SONGWON Industrial Group releases Financial Results for Q3/2017
- Sales in Q3 totaled 180,832 Mil. KRW
- Net profit amounted to 9,473 Mil. KRW
- The gross profit margin is at 21.4%
Ulsan, Korea – November 10, 2017
SONGWON Industrial Group (www.songwon.com) today announced its results for the third quarter of 2017. In Q3/2017, gross profit amounted to 38,621 Mil. KRW, and the Group reported sales totaling 180,832 Mil. KRW – an increase of 6.0% over Q3/2016. SONGWON achieved sales of 542,539 Mil. KRW (YTD September 2016: 532,727 Mil. KRW) in the 9 months ended September 30, 2017 and recorded a net profit of 30,036 Mil. KRW (YTD September 2016: 38,150 Mil. KRW).
|In Million KRW||Q3||YTD September|
|Gross profit margin||21.4%||24.6%||22.2%||26.5%|
|Profit for the period||9,473||10,357||-8.5%
In general, SONGWON saw the strong demand continued across all global regions, and in terms of volumes and sales, the Group’s performance continued to remain in line with the market expectations. During Q3/2017, SONGWON noted sales positively impacted by the price increases it had implemented in Q2/2017 for renegotiated contracts and the strengthening of the EUR against the USD and KRW. Overall, in the current market which is considered to be quite balanced, particularly for antioxidants, the Group recorded stable growth in line with its expectations throughout the first nine months of 2017.
In the Americas, although demand is growing noticeably, particularly for polymer stabilizers, demand decreased briefly in the region during Q3/2017 due to Hurricane Harvey. During the 3rd quarter 2017, SONGWON’s manufacturing facilities ran steadily and with high capacity utilization levels, which led to a solid cost position for the Group. However, the global economy remained uncertain throughout Q3/2017, and this combined with the price increases for raw materials negatively impacted the Group’s operating results. Compared to Q2/2017, the implemented price increases were offset by the higher raw material prices leading to a decrease in the EBITDA and EBIT margins in Q3/2017 to 12.8% (Q2/2017: 14.1%) and to 8.3% (Q2/2017: 9.9%).

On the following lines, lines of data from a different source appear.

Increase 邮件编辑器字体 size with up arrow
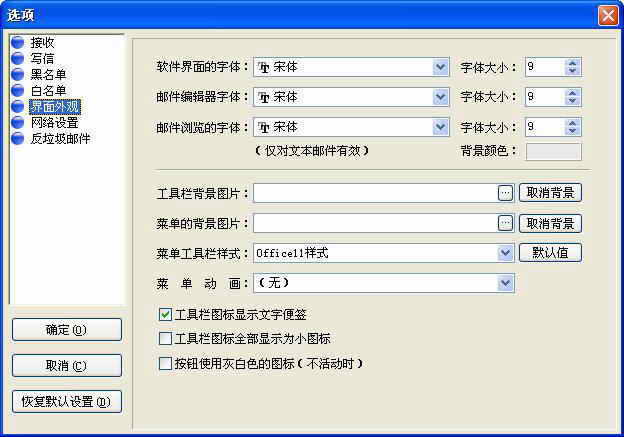The image size is (624, 437). 572,93
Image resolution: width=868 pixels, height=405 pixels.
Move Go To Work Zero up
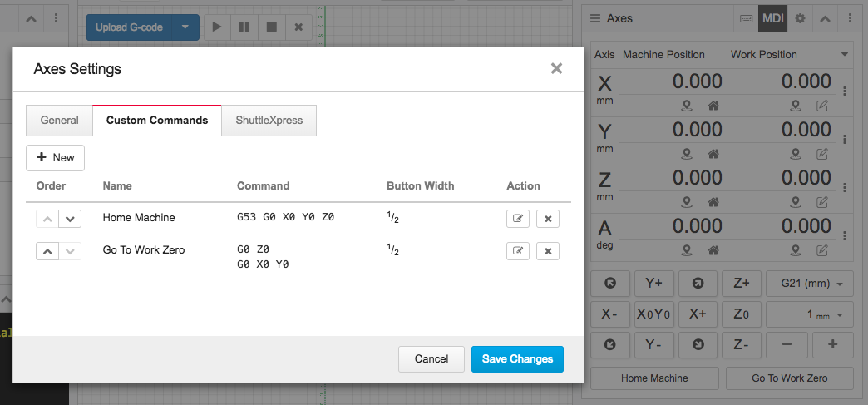(x=47, y=251)
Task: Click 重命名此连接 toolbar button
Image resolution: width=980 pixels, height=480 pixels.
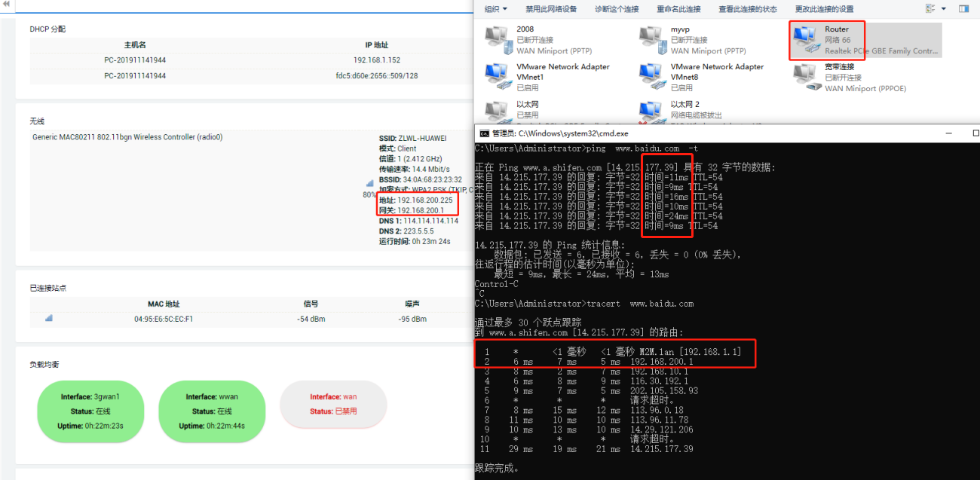Action: pos(678,9)
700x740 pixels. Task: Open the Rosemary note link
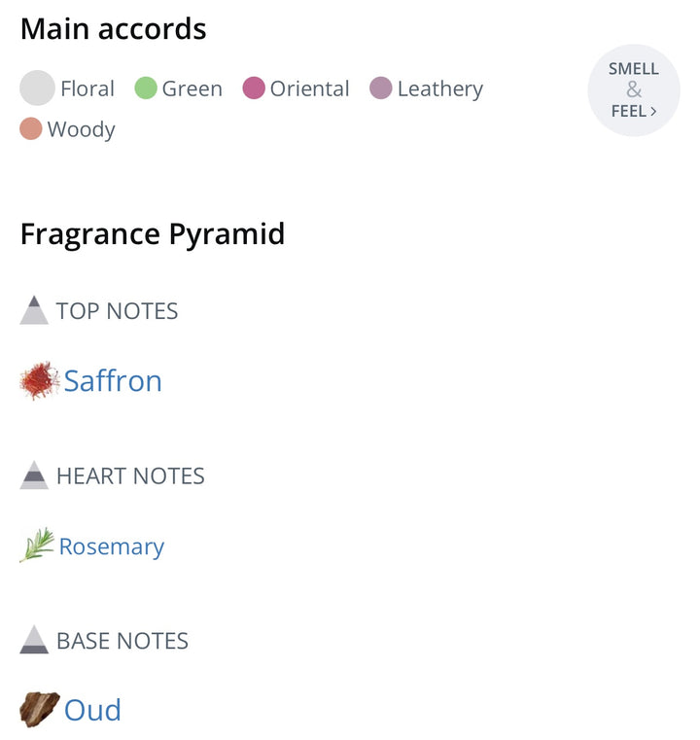point(111,546)
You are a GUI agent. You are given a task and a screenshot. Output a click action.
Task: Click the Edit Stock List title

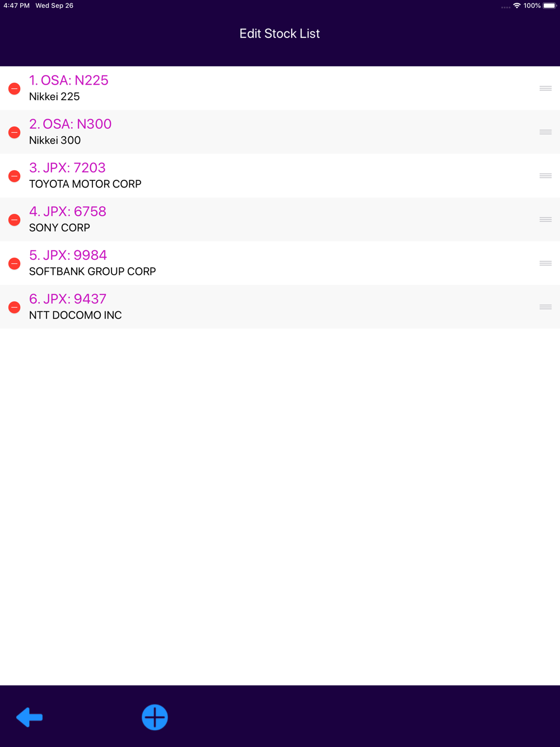[x=279, y=34]
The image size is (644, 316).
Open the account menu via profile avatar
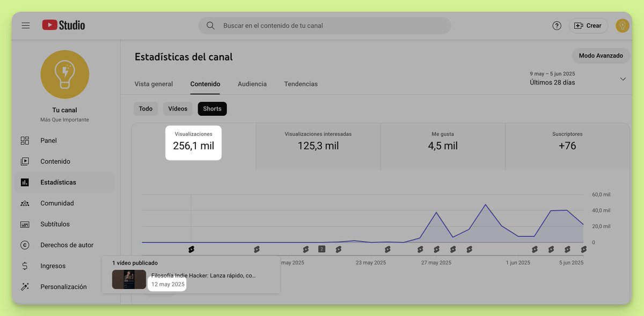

Looking ahead in terms of sales, SONGWON predicts a strong start to the final quarter of 2017 but also expects to see demand drop due to the customers’ traditional end-of-the-year stock adjustments. The Group plans to implement further price increases in Q4/2017 for contracts which have not yet been renegotiated and expects this to lead to an increase in sales in the financial year 2018. With the extension of its plant dedicated to thermoplastic urethane in Suwon, South Korea, the Group increased its TPU production capacity from 7,000 to 12,000 metric tons per year in Q3/2017. With this and other ongoing developments, the company anticipates the demand for its products to grow steadily at a rate which slightly exceeds the global GDP.
Although challenges exist, SONGWON will continue to adhere to its strategy while exercising financial prudency and remaining attentive of the potential for negative surprises. The Group will also seek opportunities to further support long-term growth while ensuring the stability of SONGWON’s core business. The organization is confident that this approach will yield attractive returns in 2018 and beyond.